Task details: Set the whole listing down again exactly as written.

Records for this exercise:

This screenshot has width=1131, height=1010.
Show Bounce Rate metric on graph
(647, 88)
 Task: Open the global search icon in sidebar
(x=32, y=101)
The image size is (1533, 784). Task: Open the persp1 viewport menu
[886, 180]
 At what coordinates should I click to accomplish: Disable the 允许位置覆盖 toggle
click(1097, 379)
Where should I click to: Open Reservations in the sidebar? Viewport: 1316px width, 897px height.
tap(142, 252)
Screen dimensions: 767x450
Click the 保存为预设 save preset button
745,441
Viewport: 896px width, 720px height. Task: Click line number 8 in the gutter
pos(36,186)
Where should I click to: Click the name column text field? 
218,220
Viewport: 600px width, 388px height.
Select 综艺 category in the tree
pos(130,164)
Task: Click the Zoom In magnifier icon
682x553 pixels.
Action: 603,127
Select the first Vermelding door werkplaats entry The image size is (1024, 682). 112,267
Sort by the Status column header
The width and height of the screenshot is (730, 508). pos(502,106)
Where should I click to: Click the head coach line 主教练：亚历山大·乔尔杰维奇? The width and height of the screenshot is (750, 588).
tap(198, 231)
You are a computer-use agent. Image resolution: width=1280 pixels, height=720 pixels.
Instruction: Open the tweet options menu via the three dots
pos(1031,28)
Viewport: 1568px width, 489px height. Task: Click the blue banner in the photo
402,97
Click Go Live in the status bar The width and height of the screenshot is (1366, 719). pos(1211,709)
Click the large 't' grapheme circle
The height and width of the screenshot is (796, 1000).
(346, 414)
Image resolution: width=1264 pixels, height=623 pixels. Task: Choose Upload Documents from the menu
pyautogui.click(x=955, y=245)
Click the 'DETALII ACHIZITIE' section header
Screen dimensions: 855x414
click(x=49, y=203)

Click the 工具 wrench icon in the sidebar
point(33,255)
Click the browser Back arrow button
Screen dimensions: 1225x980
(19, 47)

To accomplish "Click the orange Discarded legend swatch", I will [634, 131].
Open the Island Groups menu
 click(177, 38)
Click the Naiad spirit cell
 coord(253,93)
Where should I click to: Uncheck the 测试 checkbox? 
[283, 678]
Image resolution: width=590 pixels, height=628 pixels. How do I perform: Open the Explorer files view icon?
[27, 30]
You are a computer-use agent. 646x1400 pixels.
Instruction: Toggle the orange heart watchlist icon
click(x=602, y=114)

Your solution:
This screenshot has width=1131, height=1010.
Show Bounce Rate metric on graph
(647, 88)
 Task: Open the global search icon in sidebar
(x=32, y=101)
The image size is (1533, 784). Task: Open the persp1 viewport menu
[886, 180]
 At what coordinates should I click to accomplish: Disable the 允许位置覆盖 toggle
click(1097, 379)
Where should I click to: Open Reservations in the sidebar? Viewport: 1316px width, 897px height.
tap(142, 252)
Screen dimensions: 767x450
Click the 保存为预设 save preset button
745,441
Viewport: 896px width, 720px height. Task: Click line number 8 in the gutter
pos(36,186)
Where should I click to: Click the name column text field? 
218,220
Viewport: 600px width, 388px height.
Select 综艺 category in the tree
pos(130,164)
Task: Click the Zoom In magnifier icon
682x553 pixels.
Action: 603,127
Select the first Vermelding door werkplaats entry The image size is (1024, 682). 112,267
Sort by the Status column header
The width and height of the screenshot is (730, 508). pos(502,106)
Where should I click to: Click the head coach line 主教练：亚历山大·乔尔杰维奇? The width and height of the screenshot is (750, 588).
tap(198, 231)
You are a computer-use agent. Image resolution: width=1280 pixels, height=720 pixels.
Instruction: Open the tweet options menu via the three dots
pos(1031,28)
Viewport: 1568px width, 489px height. Task: Click the blue banner in the photo
402,97
Click Go Live in the status bar The width and height of the screenshot is (1366, 719). pos(1211,709)
Click the large 't' grapheme circle
The height and width of the screenshot is (796, 1000).
(346, 414)
Image resolution: width=1264 pixels, height=623 pixels. Task: Choose Upload Documents from the menu
pyautogui.click(x=955, y=245)
Click the 'DETALII ACHIZITIE' section header
Screen dimensions: 855x414
click(x=49, y=203)

Click the 工具 wrench icon in the sidebar
point(33,255)
Click the browser Back arrow button
Screen dimensions: 1225x980
(19, 47)

To accomplish "Click the orange Discarded legend swatch", I will [634, 131].
Open the Island Groups menu
 click(177, 38)
Click the Naiad spirit cell
 coord(253,93)
Where should I click to: Uncheck the 测试 checkbox? 
[283, 678]
Image resolution: width=590 pixels, height=628 pixels. How do I perform: Open the Explorer files view icon?
[27, 30]
You are a computer-use agent. 646x1400 pixels.
Instruction: Toggle the orange heart watchlist icon
click(x=602, y=114)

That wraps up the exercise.